El hijo de las siete reinas volvió lleno de alegría a ver a sus siete madres, quienes con la ayuda del millón de semillas de arroz, pronto se convertirían en las personas más ricas del reino. Luego celebraron la boda de su hijo con la inteligente princesa a todo lo grande; pero la novia, ahora su mujer, era tan inteligente y observadora, que no podía descansar hasta no informar al padre de su marido la existencia de su hijo, y castigar a la malvada bruja blanca. Así pues mandó que su marido construyera un palacio igual que el de la bruja. Y cuando estuvo todo preparado pidió a su marido que dieran una gran fiesta en honor al rey, el padre de su marido.
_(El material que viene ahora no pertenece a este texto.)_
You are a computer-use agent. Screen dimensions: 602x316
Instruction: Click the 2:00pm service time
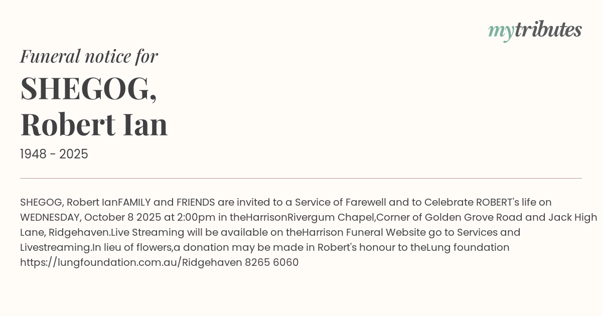pyautogui.click(x=193, y=217)

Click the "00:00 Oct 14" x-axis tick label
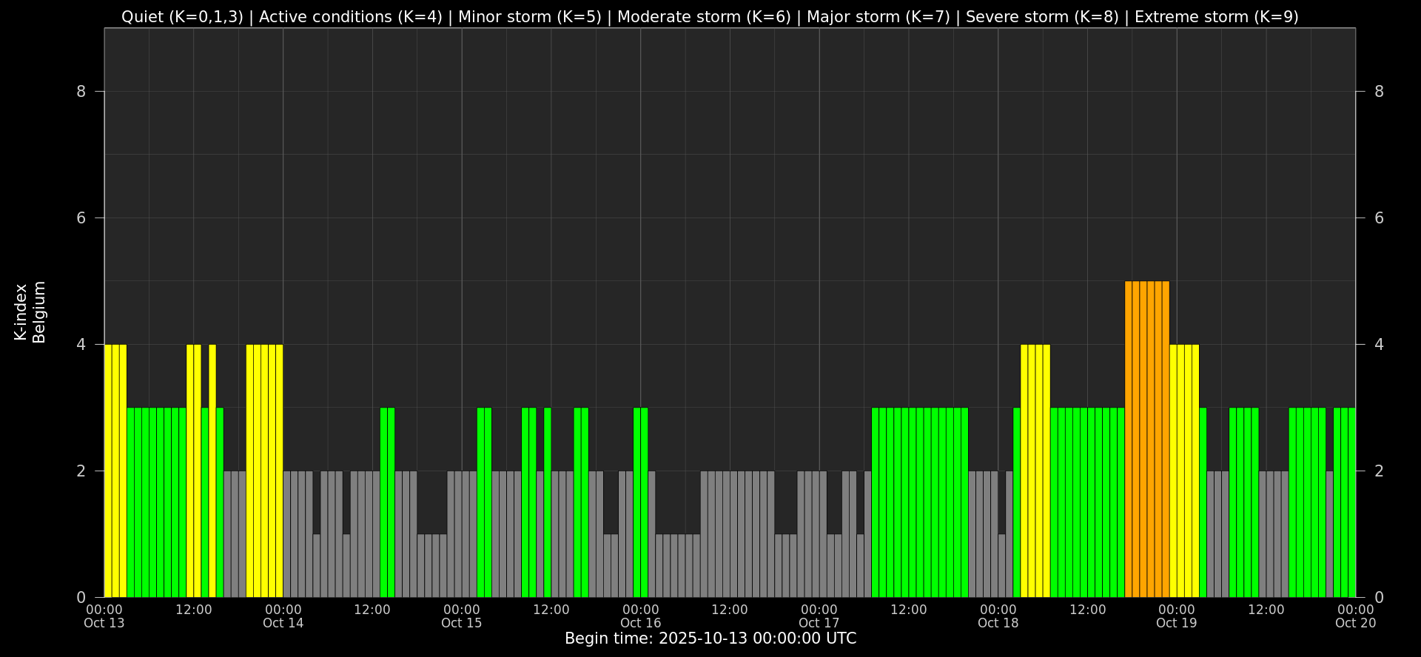pos(283,616)
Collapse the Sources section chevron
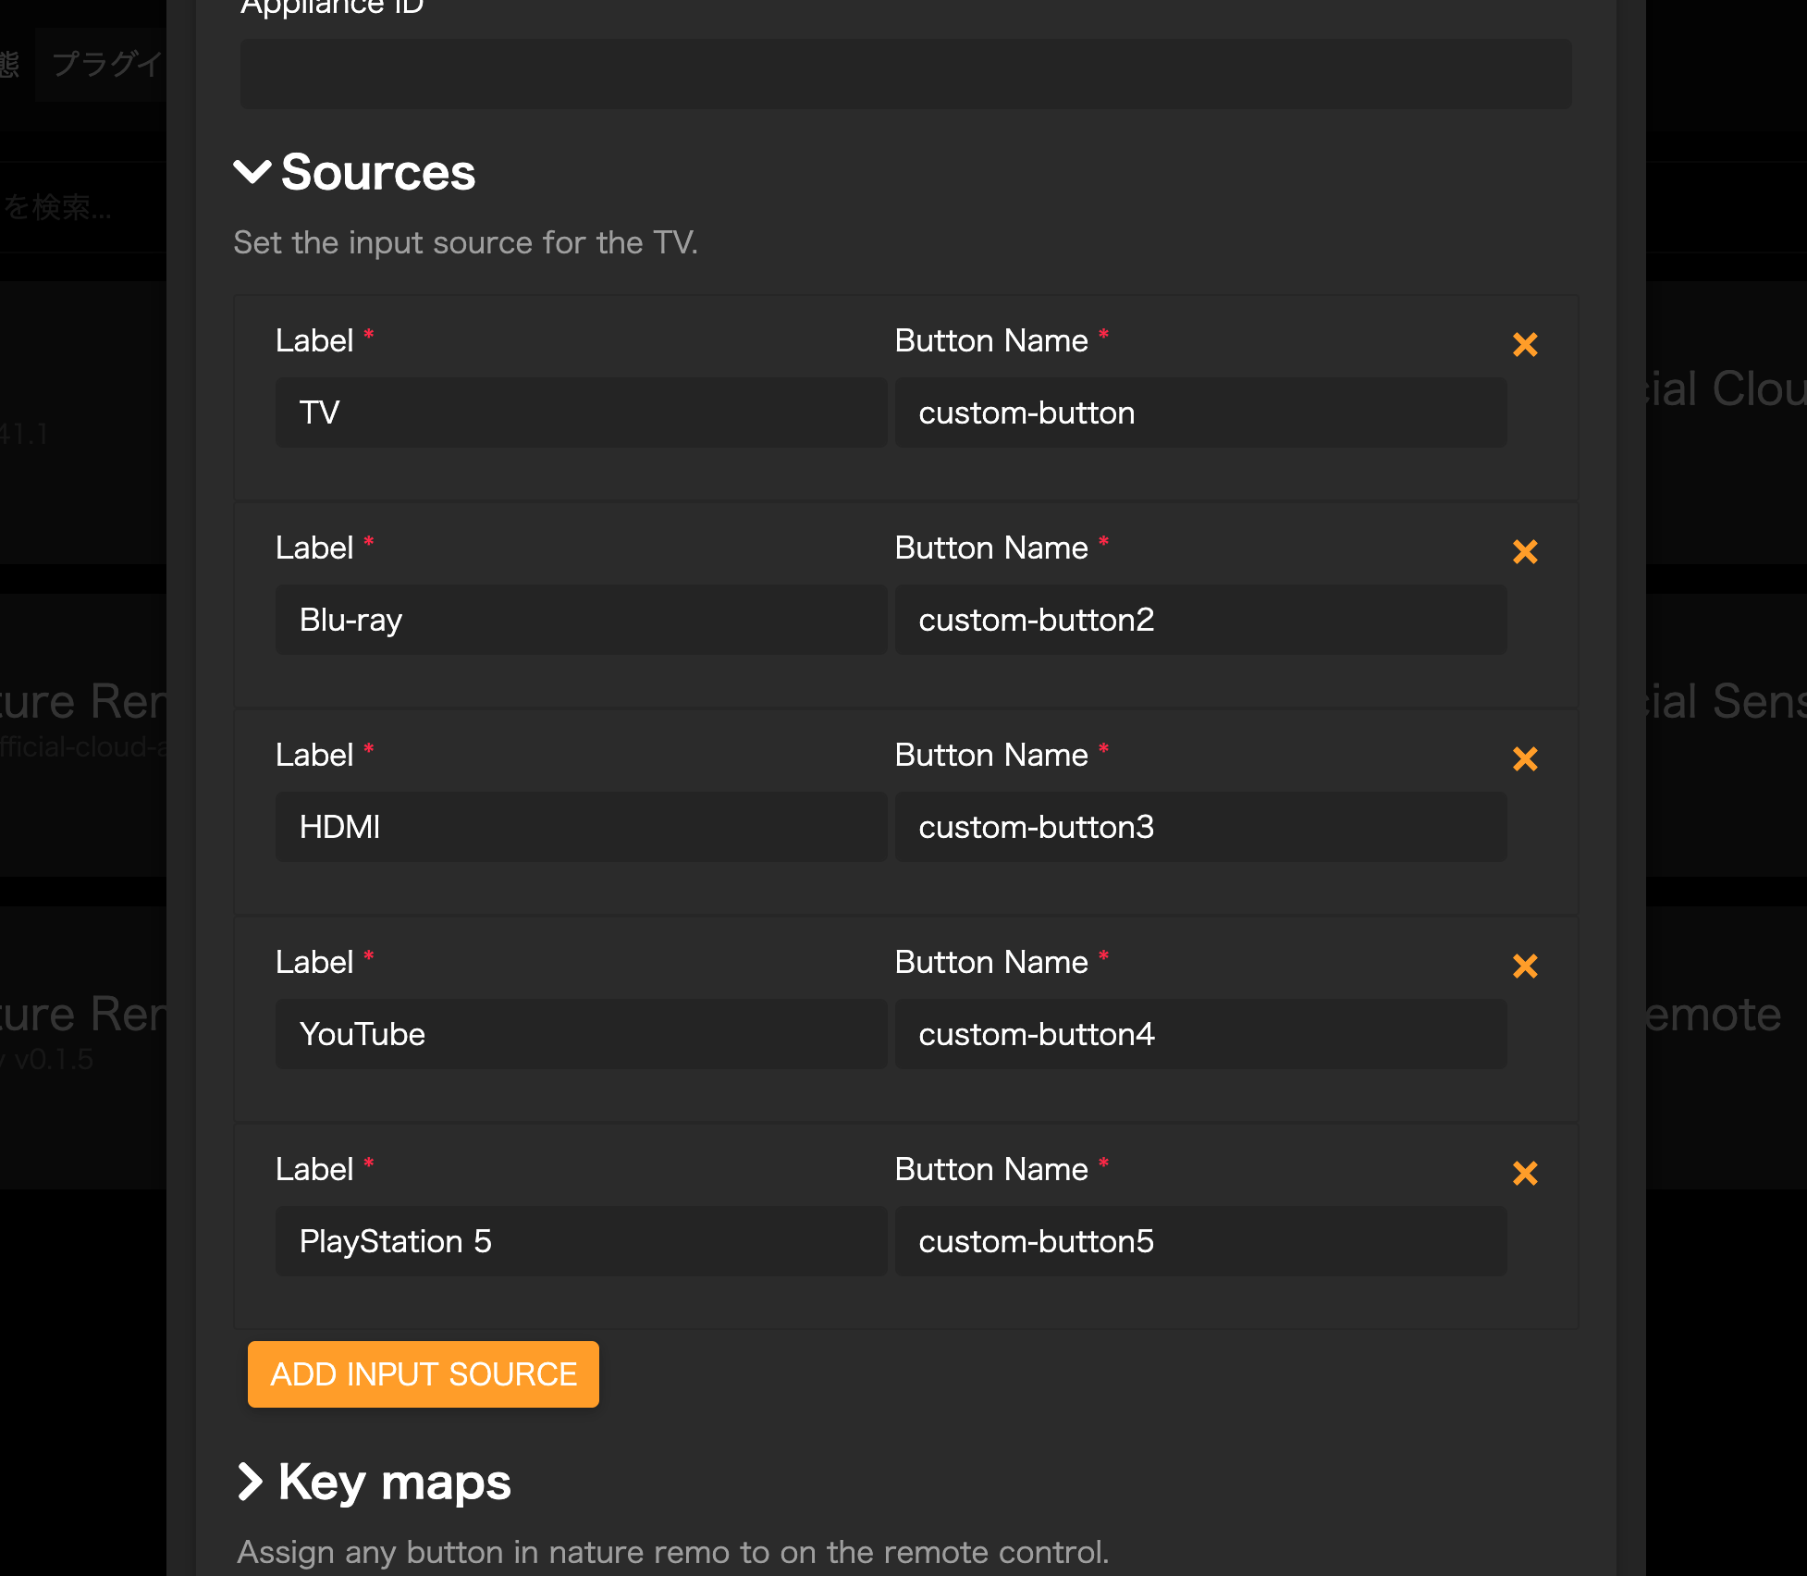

A este rey le habían llegado noticias de la existencia del misterioso hijo de las siete reinas, y su maravillosa riqueza, tenía mucha curiosidad, por lo tanto aceptó la invitación; pero cual fue su sorpresa cuando entrando al palacio lo encontró todo igual que el suyo, hasta el más mínimo detalle. Y cuando su anfitrión, ataviado con lujosas ropas, le condujo hasta la sala privada, vio sentadas en sus tronos a siete reinas, vestidas igual que la última vez que las había visto. Se dirigió hacia ellas y se arrodilló ante sus pies. Entonces le contaron al rey toda la historia. El rey, en ese momento, despertó del encantamiento, y su ira creció muchísimo contra la malvada cierva blanca que le embrujó durante tanto tiempo. Era tanta su ira que no pudo contenerse y fue donde ella y la mató.

Después de esto, las siete reinas volvieron a su reino y a su espléndido palacio, y todo el mundo vivió feliz y contento.